*EXERCISE AIM*: Could you extract the lines of the data below, starting at the line that contains "1204x1007 pixels. How" and ending at the line that contains "Looking at the screenshot, I should (x=61, y=17).", and copy each one verbatim?

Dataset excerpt

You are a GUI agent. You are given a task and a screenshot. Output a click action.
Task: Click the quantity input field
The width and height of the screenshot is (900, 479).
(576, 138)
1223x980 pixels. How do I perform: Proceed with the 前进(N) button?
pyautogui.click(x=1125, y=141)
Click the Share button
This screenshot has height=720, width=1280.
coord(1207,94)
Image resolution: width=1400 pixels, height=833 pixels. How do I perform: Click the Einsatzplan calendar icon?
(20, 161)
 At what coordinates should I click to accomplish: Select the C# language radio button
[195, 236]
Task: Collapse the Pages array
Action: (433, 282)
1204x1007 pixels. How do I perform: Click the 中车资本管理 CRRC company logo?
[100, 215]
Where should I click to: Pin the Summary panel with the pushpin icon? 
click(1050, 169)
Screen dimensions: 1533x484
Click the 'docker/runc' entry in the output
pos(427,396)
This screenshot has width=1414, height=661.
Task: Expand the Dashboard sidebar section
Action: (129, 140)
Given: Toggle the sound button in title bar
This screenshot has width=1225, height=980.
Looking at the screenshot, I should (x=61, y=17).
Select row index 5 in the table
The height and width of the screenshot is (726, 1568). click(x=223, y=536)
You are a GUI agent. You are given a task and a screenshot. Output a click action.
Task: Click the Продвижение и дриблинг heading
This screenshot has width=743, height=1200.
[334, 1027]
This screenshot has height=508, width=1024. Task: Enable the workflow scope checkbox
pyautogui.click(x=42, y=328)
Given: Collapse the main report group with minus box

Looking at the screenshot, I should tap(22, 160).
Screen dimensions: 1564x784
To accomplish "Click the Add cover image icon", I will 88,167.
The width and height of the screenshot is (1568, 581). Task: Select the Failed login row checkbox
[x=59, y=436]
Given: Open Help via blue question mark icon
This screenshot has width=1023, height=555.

*EXERCISE RESULT*:
1204x1007 pixels. How do I perform: Click the 中车资本管理 CRRC company logo?
[100, 215]
Where should I click to: Pin the Summary panel with the pushpin icon? 
click(1050, 169)
Screen dimensions: 1533x484
Click the 'docker/runc' entry in the output
pos(427,396)
This screenshot has width=1414, height=661.
Task: Expand the Dashboard sidebar section
Action: (129, 140)
Given: Toggle the sound button in title bar
This screenshot has width=1225, height=980.
Looking at the screenshot, I should (x=61, y=17).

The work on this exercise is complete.